Consensus | Actual | Previous | Revised | |
---|---|---|---|---|
Rate | 7.0% | 7.2% | 6.9% | 7.0% |
Highlights
The mainland jobless rate ticked up to 7.2 percent, well above the consensus forecast of 7.0 percent. Joblessness over the second quarter was revised upward to 7.0 percent from the initially reported 6.9 percent outcome.
Including overseas territories, unemployment rose by 64,000 to 2.285 million, adding to the 28,000 increase in the second quarter. That took the total jobless rate including overseas territories to 7.4 percent from 7.2 percent in the previous three months. The full-country employment rate fell to 68.3 percent from a downwardly revised 68.5 percent in the second quarter.
While the rise in unemployment exceeds expectations, the labour market remains relatively tight by historical standards; full-country joblessness stands well below the 8.2 percent touched in the final quarter of 2019, before the onset of Covid.
Despite that, the higher-than-expected rise in unemployment will do little to dispel the market belief that European interest rates have reached their peak. Various European Central Bank officials have repeated the company line that policy has become sufficiently restrictive if maintained to return inflation to the bloc's two percent target.
The latest data take the French RPI to minus 13 and the RPI-P to minus 6, meaning the economy is underperforming expectations, albeit by a narrow margin.

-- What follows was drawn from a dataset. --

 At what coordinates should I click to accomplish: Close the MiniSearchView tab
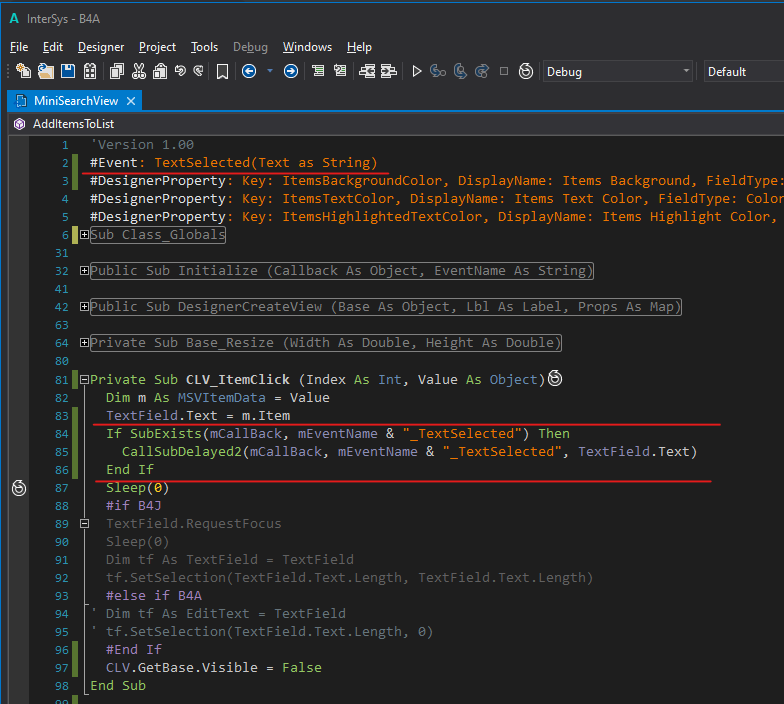click(130, 101)
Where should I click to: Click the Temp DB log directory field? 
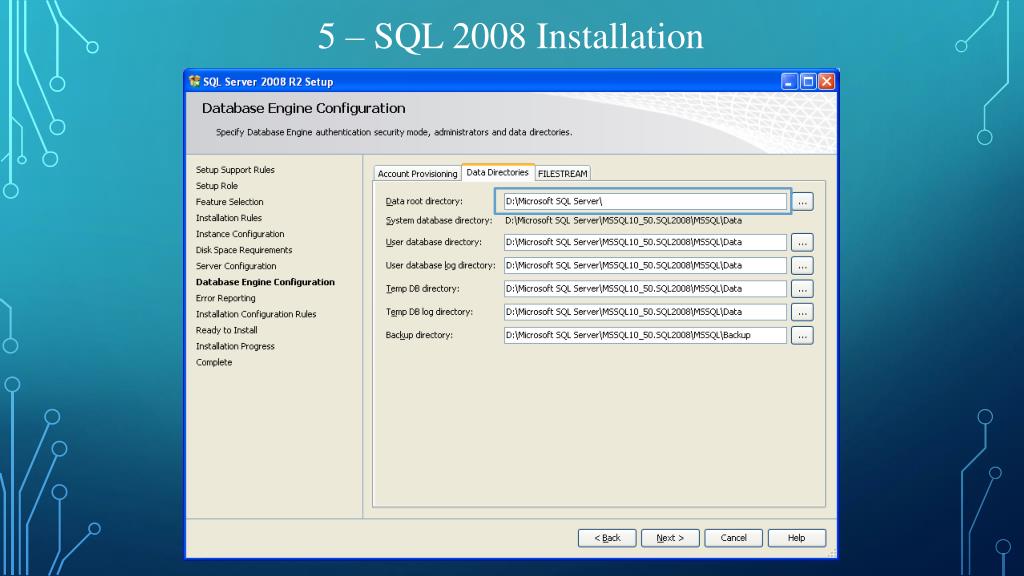pos(645,312)

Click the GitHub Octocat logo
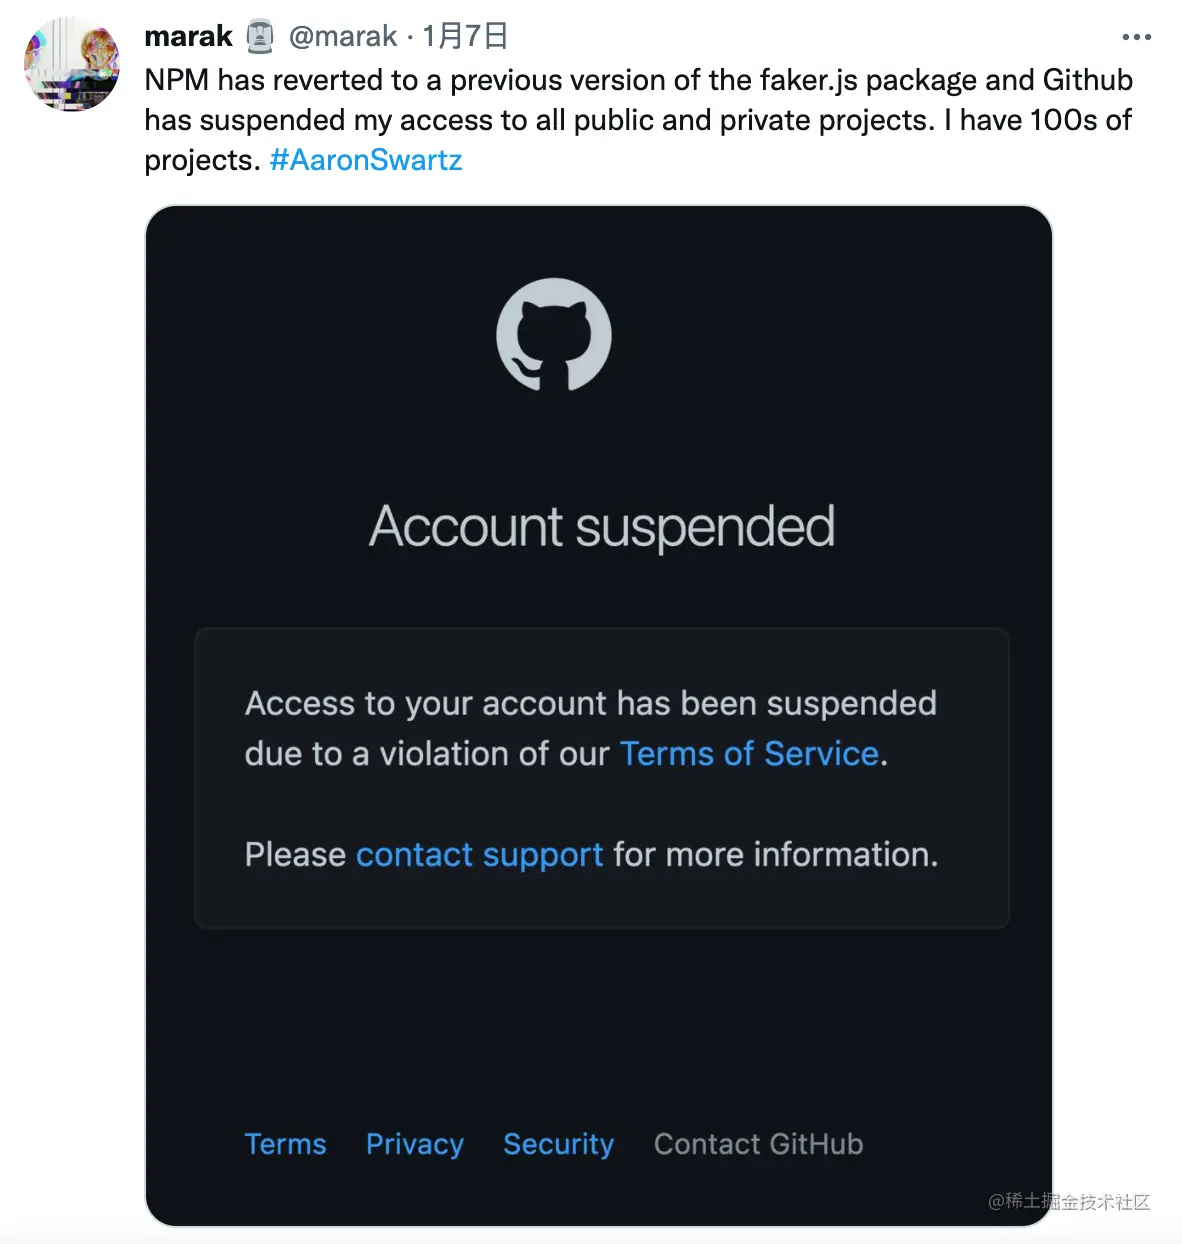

Market Consensus Before Announcement
Definition
Description
The data provide a comprehensive report on how many people are looking for jobs and the unemployment rate. These numbers are the best way to gauge the current state as well as the future direction of the economy.
Despite the delay in publication of these data, investors can sense the degree of tightness in the jobs market. If labour markets are tight, investors will be alert to possible inflationary pressures that could exist. If wage inflation threatens, it is a reasonable bet that interest rates will rise and bond and stock prices will fall.